Or how about reading the stickied thread I wrote?
http://forums.furaffinity.net/threa...S-AND-TUTORIALS-A-LIST-FOR-NEW-FURSUIT-MAKERS


----------



## Dreaming (May 3, 2012)

Deo said:


> Or how about reading the stickied thread I wrote?
> http://forums.furaffinity.net/threa...S-AND-TUTORIALS-A-LIST-FOR-NEW-FURSUIT-MAKERS


That works too


----------



## natari the husky (May 3, 2012)

Thanks, everyone! I am a total noob (as you can tell) at fursuit making. I appreciate the advice and I am going to get some plastic mesh or foam soon.
What do you think would work better for a noob: plastic mesh or a full foam head?


----------



## mirepoix (May 3, 2012)

I think when people do the plastic mesh technique, they fall into the trap of making their head too boxy, or making the mesh structure too large.  However, all-foam is closer to your face and may be too squishy.  It's up to you.

If you feel like dropping some dolla bills, there are people who make and sell resin mask blanks that you can modify and mount onto a balcalava... backlava.  Whatever.  Phazon Alloy and Dream Visions are the only people I can think of (though Dream Visions is going to be halting production for a bit to go to a convention, I hear.)


----------



## Deo (May 3, 2012)

mirepoix said:


> If you feel like dropping some dolla bills, there are people who make and sell resin mask blanks that you can modify and mount onto a balcalava... backlava.  Whatever.  Phazon Alloy and Dream Visions are the only people I can think of (though Dream Visions is going to be halting production for a bit to go to a convention, I hear.)


ShaggyGryphon is another.
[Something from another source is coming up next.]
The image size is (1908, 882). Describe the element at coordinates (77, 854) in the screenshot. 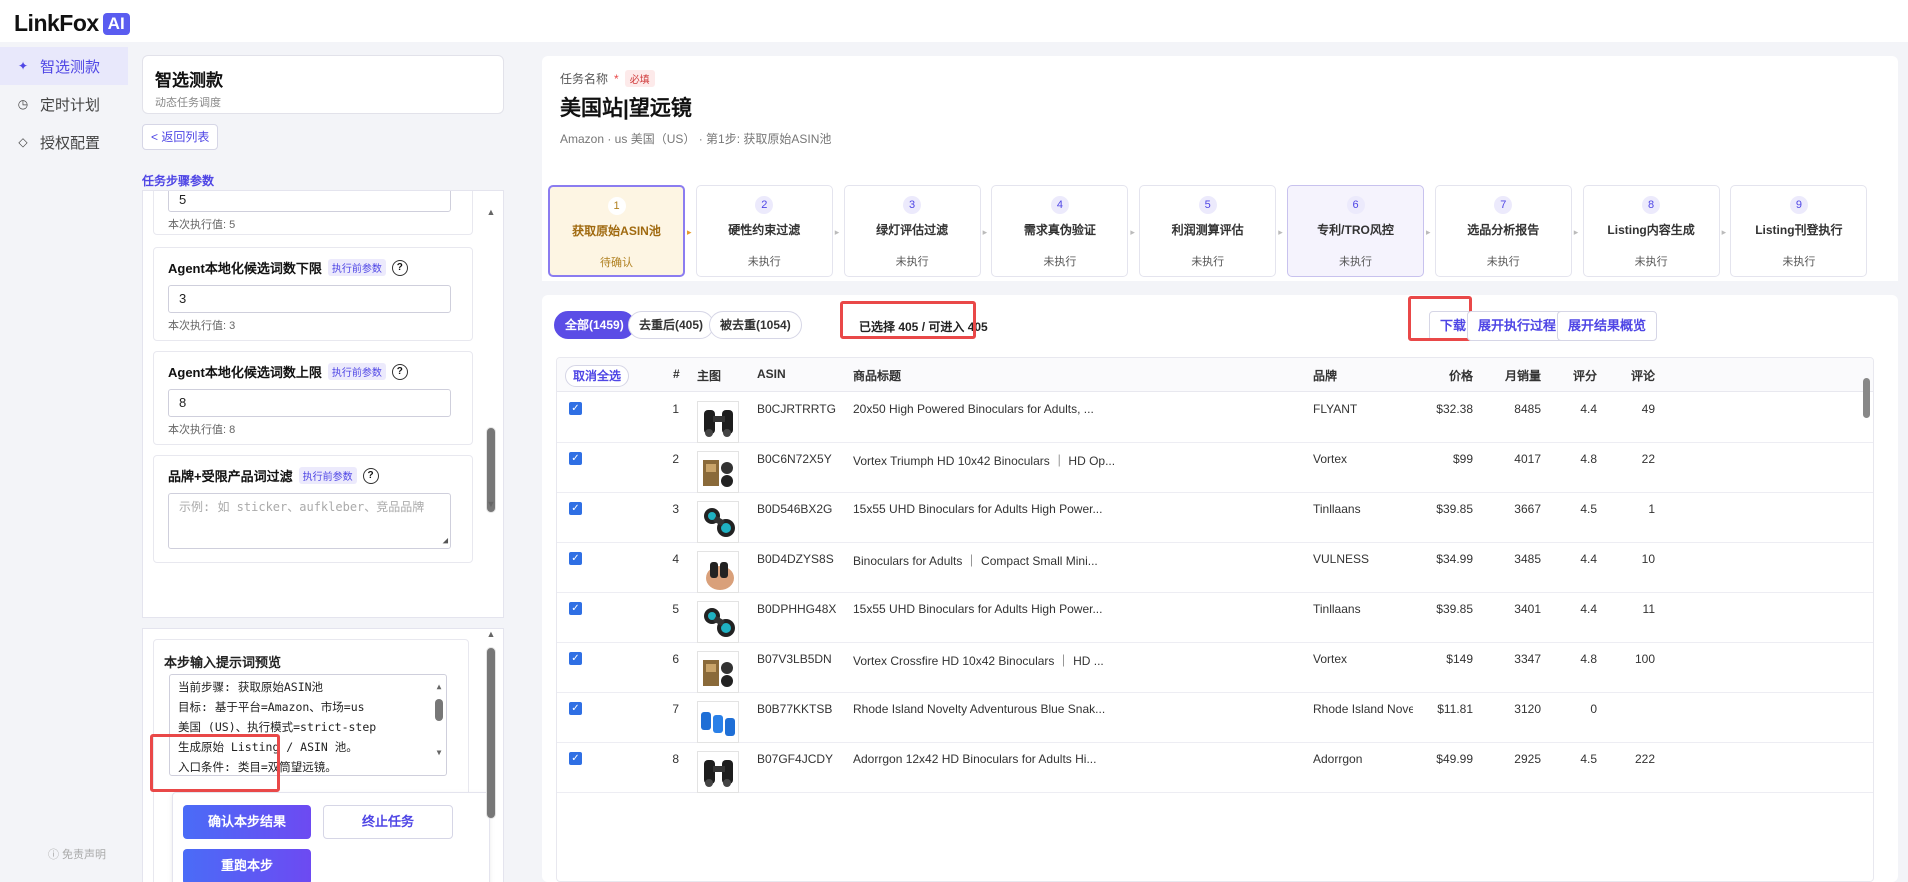

I see `disclaimer-link: ⓘ 免责声明` at that location.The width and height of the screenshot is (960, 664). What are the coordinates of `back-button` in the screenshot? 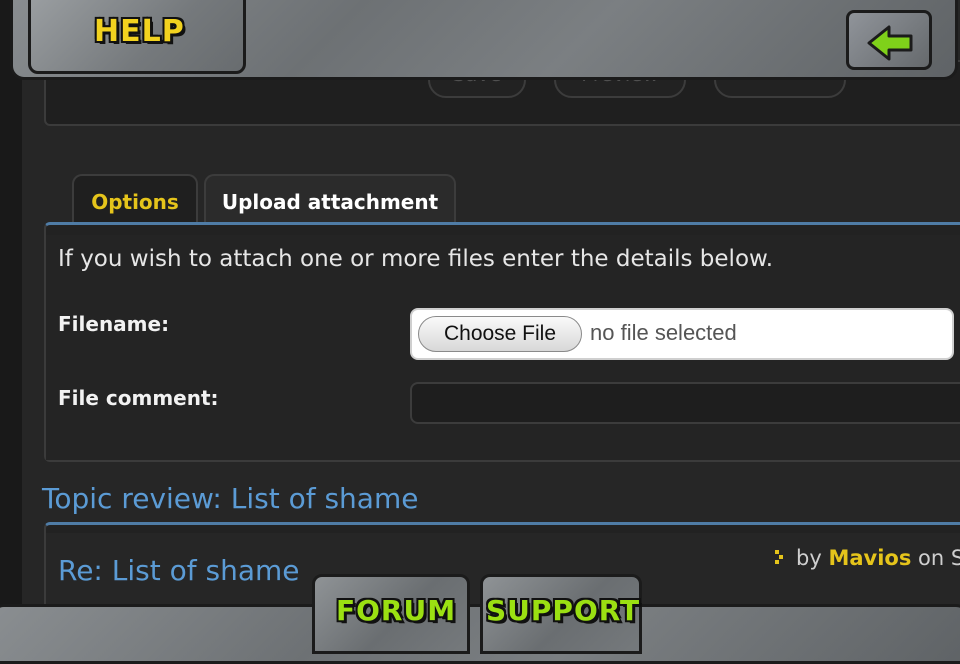 It's located at (889, 40).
I remember seeing his stuff first show up in like, 2007? But he's really really improved. Nice kid too.
And FlurryCat aka Dream Visions does amazing work. I own one of her earlier heads.


----------



## Ozriel (May 3, 2012)

mirepoix said:


> If you feel like dropping some dolla bills, there are people who make and sell resin mask blanks that you can modify and mount onto a balcalava... backlava.  Whatever.  Phazon Alloy and Dream Visions are the only people I can think of (though Dream Visions is going to be halting production for a bit to go to a convention, I hear.)



I've gotten a blank from Phazon...they're okay, but very thin. You need to do some reinforcing in some areas to make sure that they do not crack prematurely if you have the knowledge and know-how to reinforce them. Flurrycat's Resin heads are superb and stable.


----------